Chapter 53: The Battle of Razorpeak — Part 3

The orc army appeared with the dawn.

I'd been watching from the command position since before first light, unable to sleep despite knowing I'd need every scrap of energy the day would demand. Now, as golden light crept over the mountain peaks, it illuminated a river of dark figures filling the pass below.

"Eighteen hundred." Maeglin's count was precise despite the chaos of the advancing horde. "Maybe more. They've committed everything."

"Good." The word came out steadier than I felt. "That means we only have to win once."

Around me, the allied position buzzed with final preparations. Archers checked their quivers. Infantry tested shield straps. The dwarven siege engines stood ready on the flanks, their crews running through targeting calculations with mechanical precision.

"They're forming for assault." Glorfindel had joined me on the ridge, his ancient eyes reading the enemy movements like text. "Standard orc tactics. They'll send wave after wave, trying to overwhelm through numbers."

"Can we hold?"

"We can. For a time." His expression held no false comfort. "The question is whether we can hold long enough."

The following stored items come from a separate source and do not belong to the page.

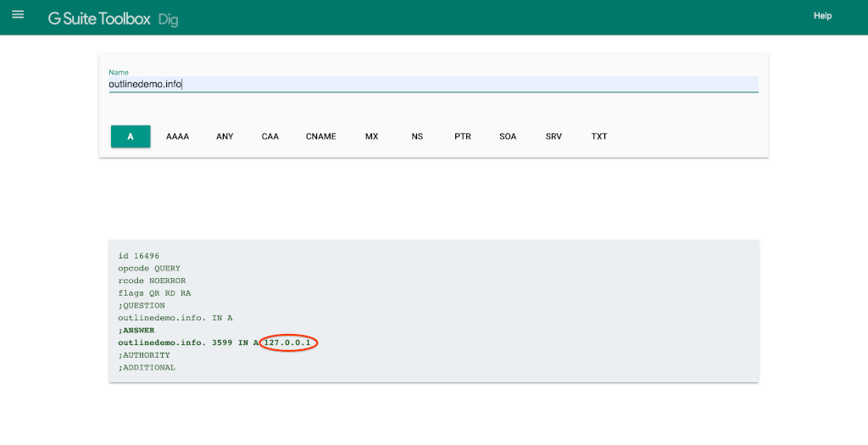Select the NS record type
This screenshot has width=868, height=445.
417,136
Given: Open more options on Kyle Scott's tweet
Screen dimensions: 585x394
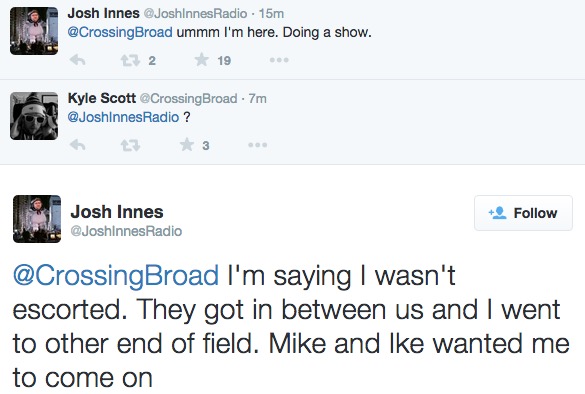Looking at the screenshot, I should click(x=258, y=145).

The orc charge began without warning.

No signal, no battle cry—just a sudden surge of dark bodies flowing across the killing ground. They came in waves, each wave larger than the last, a tide of armor and fury crashing against our prepared positions.

"Archers! Loose!"

Two hundred bows sang in unison. Tauriel had trained most of them, and their aim showed her instruction. The first orc wave dissolved into chaos, hundreds falling to feathered death before they crossed half the distance.

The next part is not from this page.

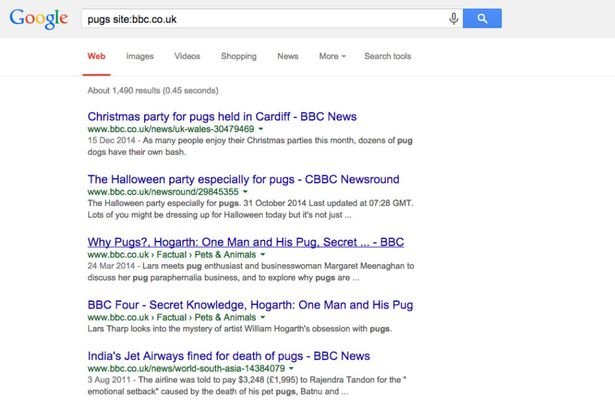The height and width of the screenshot is (409, 615).
Task: Open Search tools options
Action: (387, 57)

But more came. Always more.

The second wave reached our lines.

[THE LINE]

The crash of impact shook the entire position.

Orcs slammed into shield walls held by dwarves and men, the force of their charge absorbed by braced bodies and desperate determination. Spears stabbed over shields. Swords hacked at exposed limbs. The screams of the dying mixed with war cries in a cacophony that obliterated thought.

I moved behind the lines, watching for weaknesses, directing reserves where they were needed. A gap opened on the left; I sent twenty men to fill it. The right flank bent under pressure; I ordered the ballista to focus fire there, and the massive bolts carved lanes through the orc mass.

"Center's holding," Gorlim reported, his armor splashed with blood that might or might not be his own. "But they're pushing hard. Another hour of this—"

"We don't have another hour. Where's Halbarad?"

"Rangers spotted approaching from the north. They'll hit the orc flank within minutes."

As if summoned by the words, a new sound rose from the left—Ranger war cries, the distinctive call of the Dúnedain announcing their arrival. The orc left flank, already engaged with our lines, suddenly found itself attacked from behind. Chaos erupted as warriors tried to face two directions at once.

"Now." I drew my sword. "Tell Thorin to fire into the rear. Full barrage."

The dwarven engines spoke with voices of thunder. Catapult stones crashed into the orc reserves, scattering formations that had been waiting to reinforce the assault. Ballista bolts skewered three and four orcs at once, the massive missiles punching through armor like paper.

For a moment, it seemed like we might actually break them.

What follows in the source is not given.